Critical Triofox authentication bypass flaw actively exploited

Google's Mandiant is reporting active exploitation of a critical security vulnerability in Gladinet's Triofox file-sharing and remote access platform. It allowed attackers to bypass authentication mechanisms, gain unauthorized access to application configuration pages and upload and execute arbitrary payloads with SYSTEM-level privileges.

The vulnerability is tracked as CVE-2025-12480 (CVSS score 9.1), is a flaw in Triofox's access control implementation, within the CanRunCriticalPage() function located in the GladPageUILib.GladBasePage class. The investigation revealed that Triofox's access control mechanism relies on checking whether the Host header equals "localhost" to grant access to sensitive configuration pages, including AdminDatabase.aspx and AdminAccount.aspx.

Mandiant identified that a threat cluster designated as UNC6485 by Google Threat Intelligence Group (GTIG) has been actively exploiting this vulnerability since at least August 24, 2025.  After gaining initial access through the authentication bypass, attackers used the newly created administrative account to abuse Triofox's built-in antivirus integration feature.
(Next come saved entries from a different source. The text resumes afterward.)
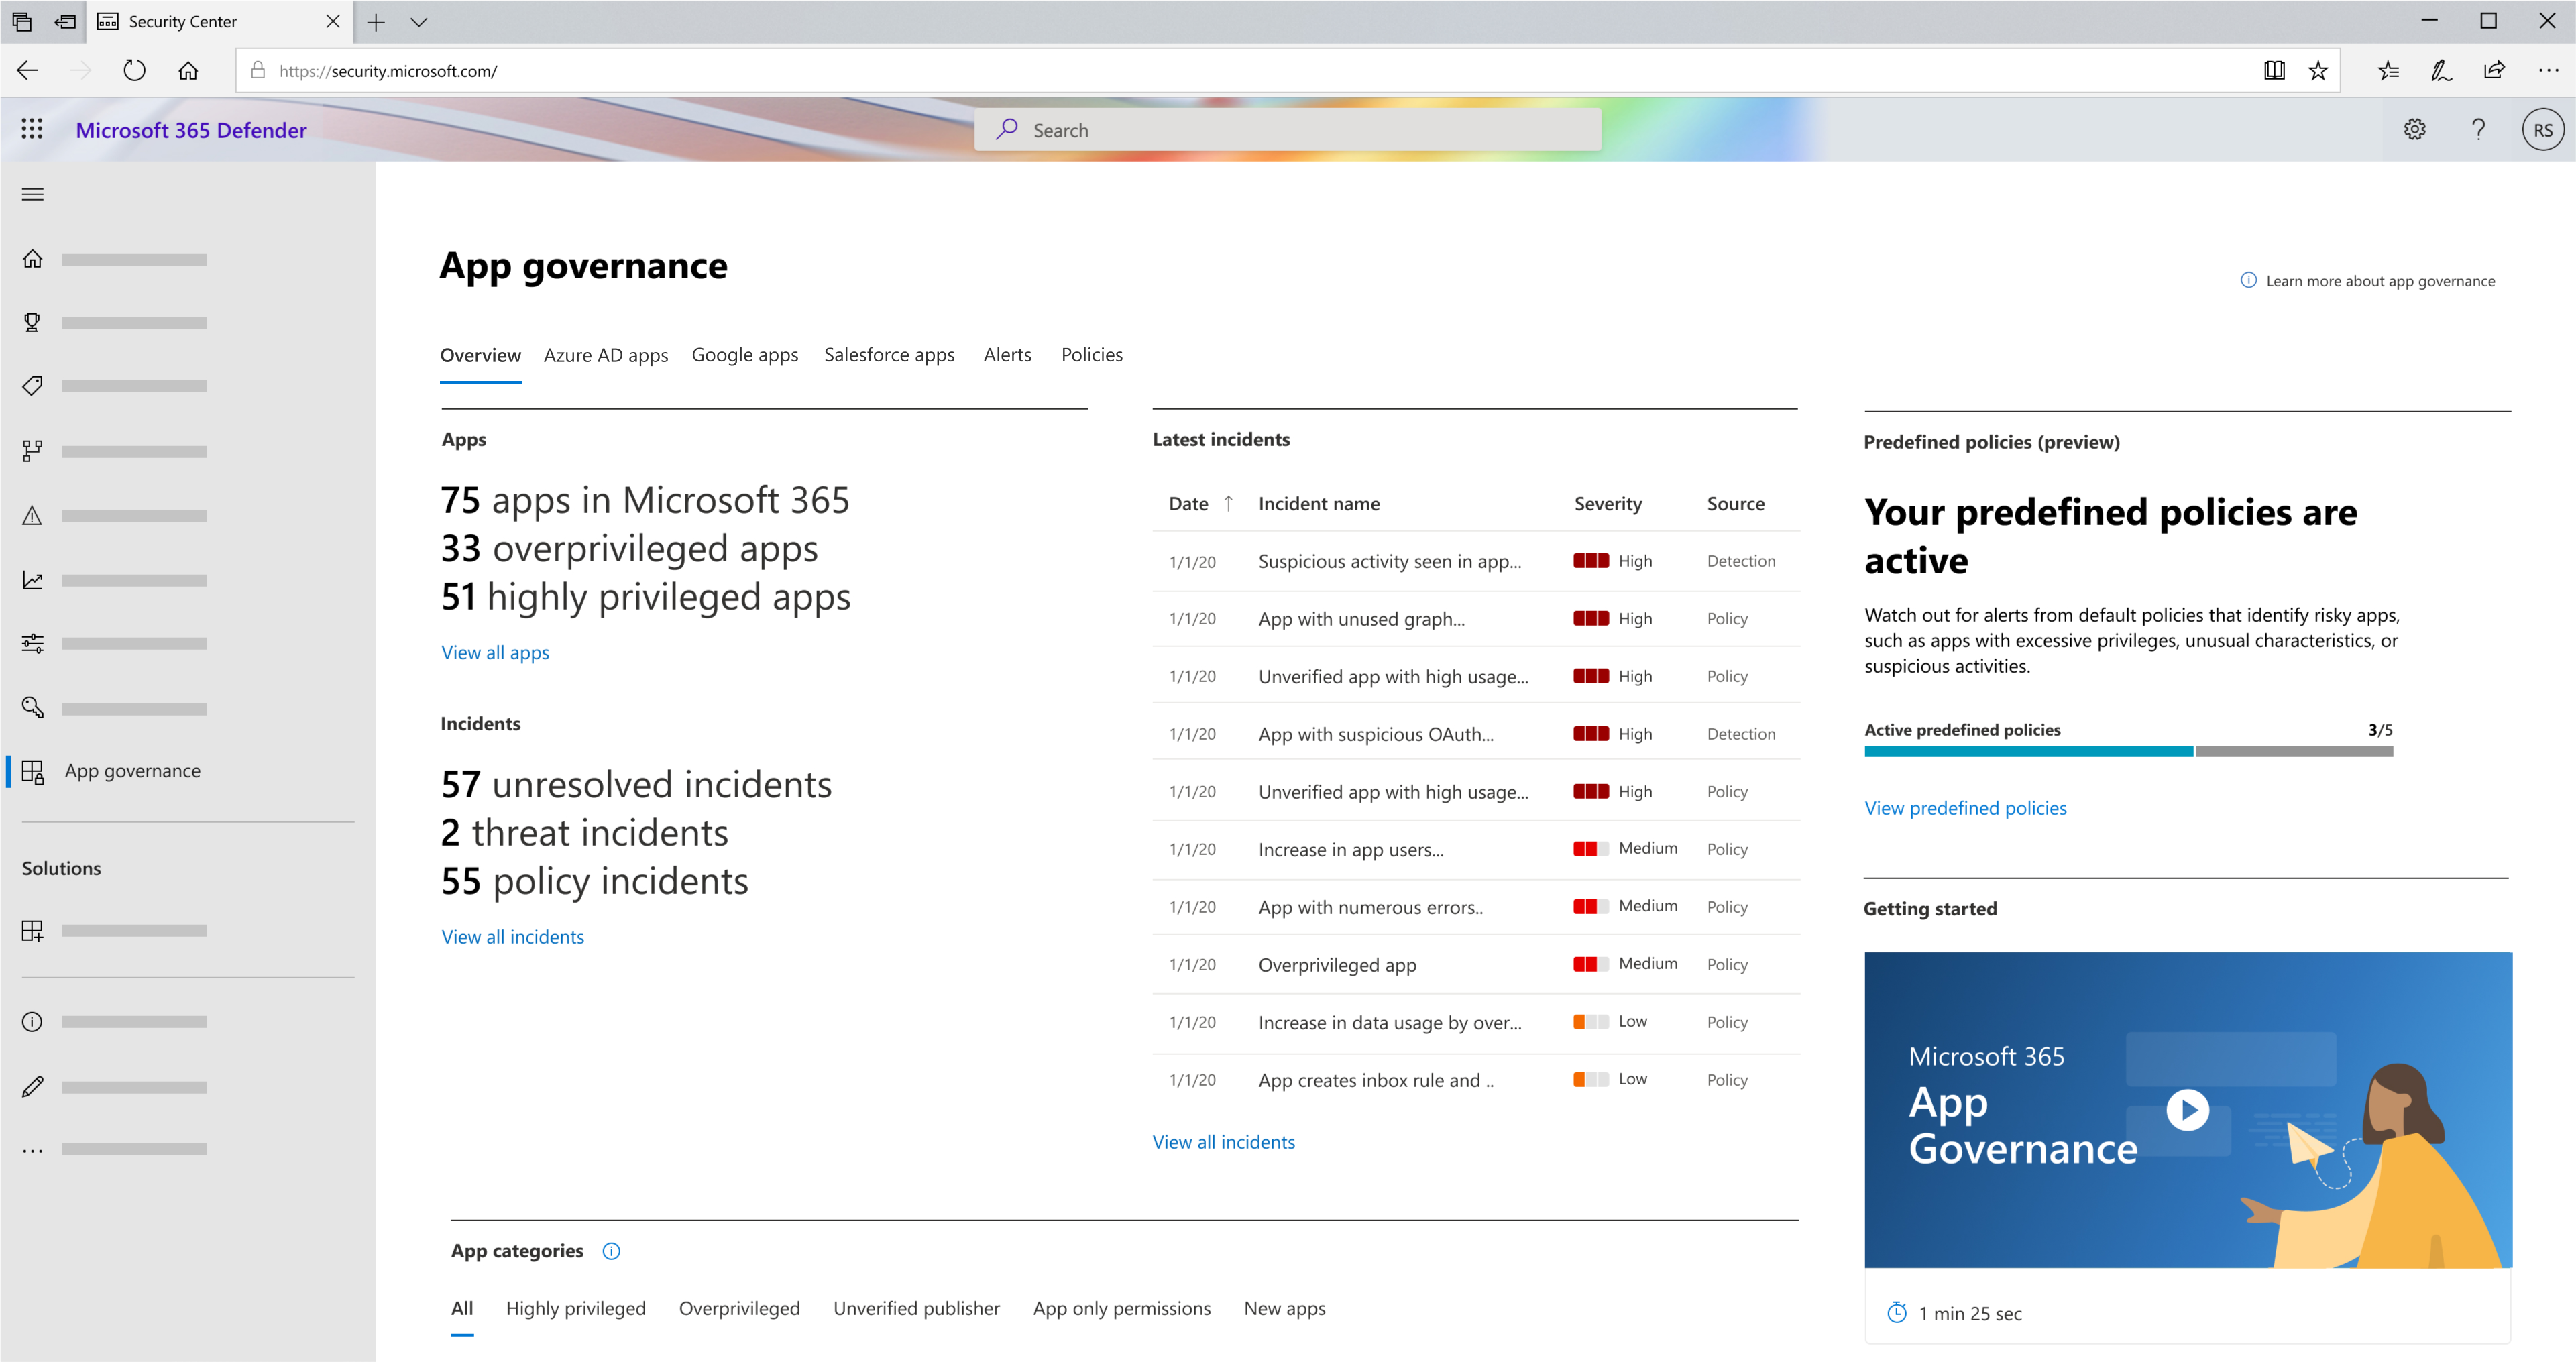Click View predefined policies link
2576x1362 pixels.
click(x=1964, y=806)
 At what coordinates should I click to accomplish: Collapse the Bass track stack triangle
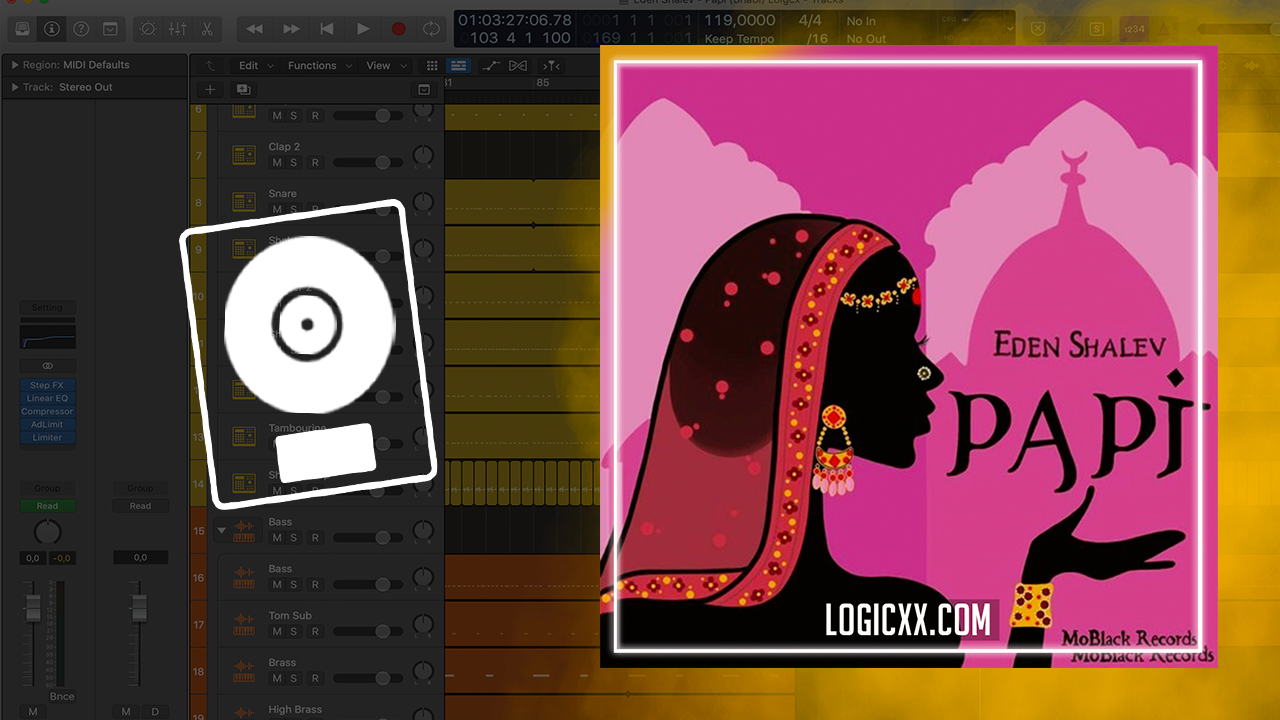221,531
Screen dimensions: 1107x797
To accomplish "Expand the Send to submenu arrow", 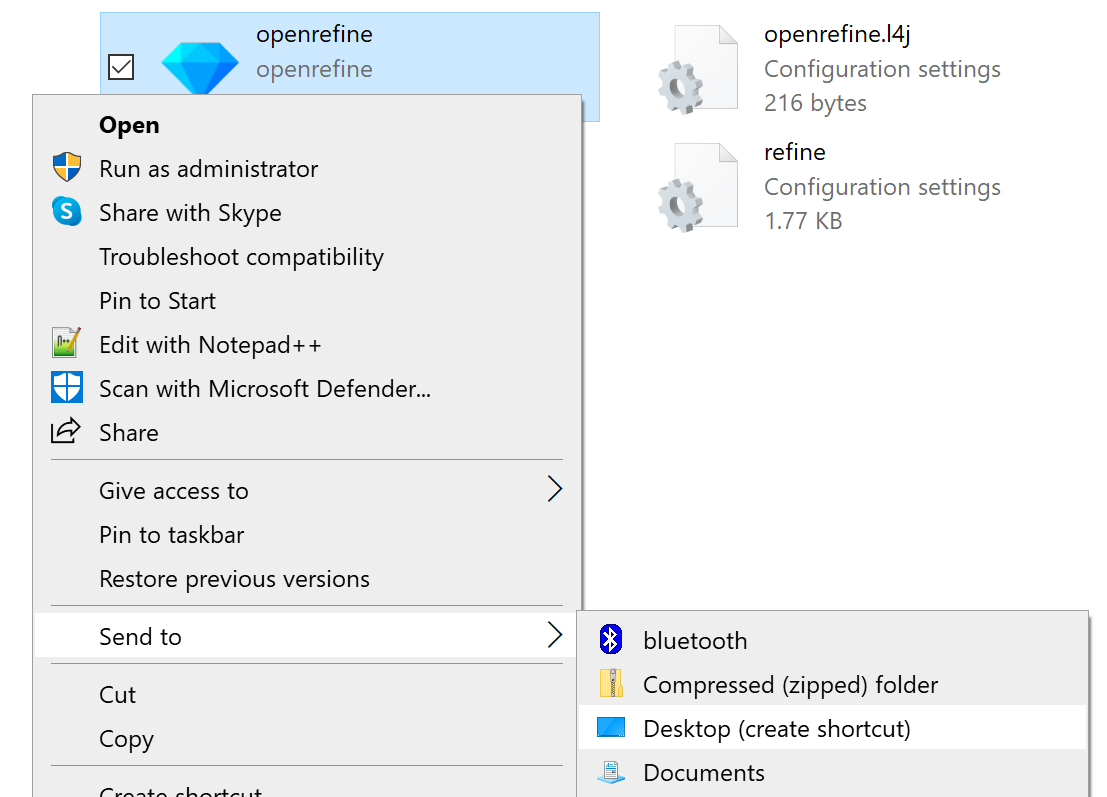I will pyautogui.click(x=554, y=635).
This feature allows administrators to specify an arbitrary file path for antivirus scanning executables. Any file configured as the antivirus scanner inherits the privileges of the Triofox parent process, which runs under the SYSTEM account context.

The attackers configured the antivirus engine path to point to a malicious batch script named "centre_report.bat," which executed a PowerShell command to download a second-stage payload disguised as a ZIP file from IP 84.200.80[.]252. The downloaded file was actually an executable installer for Zoho Unified Endpoint Management System (UEMS). Attackers leveraged this remote management tool to deploy install remote access utilities including Zoho Assist and AnyDesk on compromised systems.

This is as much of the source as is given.